To prepare our report, we reviewed a wide number of documents from January to early March. Our findings on potential jobs and economic impacts that would result from the mayors’ transit plan are based on economic consultant reports commissioned by TransLink.
The deadline for mailing your transit ballot was Friday, May 29, with results expected by mid-to late June.
As it turns out, the number of direct jobs arising from implementing the mayors’ transit plan is significant. Currently, TransLink contributes roughly 6,000 jobs to our economy. Our analysis shows that the mayors’ plan would add another 3,600 direct jobs over the next decade.

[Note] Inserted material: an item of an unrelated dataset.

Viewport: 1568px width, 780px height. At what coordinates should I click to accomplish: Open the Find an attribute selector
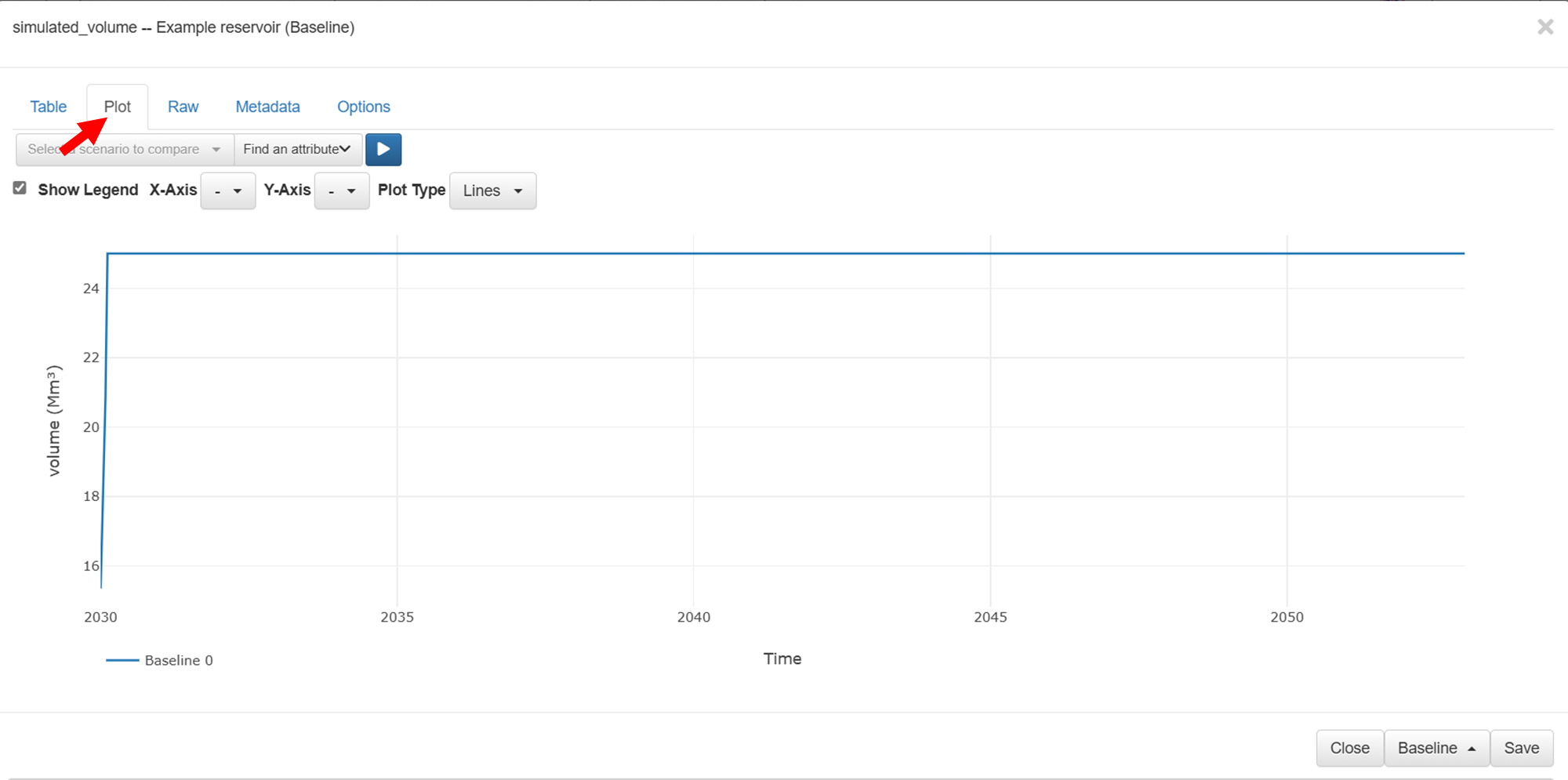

By way of comparison, the number of direct jobs in oil and gas extraction last year, according to B.C. Statistics, was 6,200. And that was before the recent drop in oil and gas prices. If the mayors’ plan is implemented, there would be 50 per more jobs in transit by the end of the decade than in extraction of oil and gas.
The mayors’ plan would create the kind of family-supporting jobs that working- and middle-class people depend on. Transit jobs are stable, sustainable jobs that will remain rooted in the region. You can’t outsource a bus driver or rapid transit mechanic. Over its 10 years, the plan would contribute 44,000 person years of total employment, $3 billion in wages, and $4.5 billion toward GDP in Metro Vancouver. Transit investment has a multiplier effect: The study found that for every dollar invested, taxpayers get $1.48 in benefits, and private sector costs, such as those arising from the movement of goods, go down by 17 cents.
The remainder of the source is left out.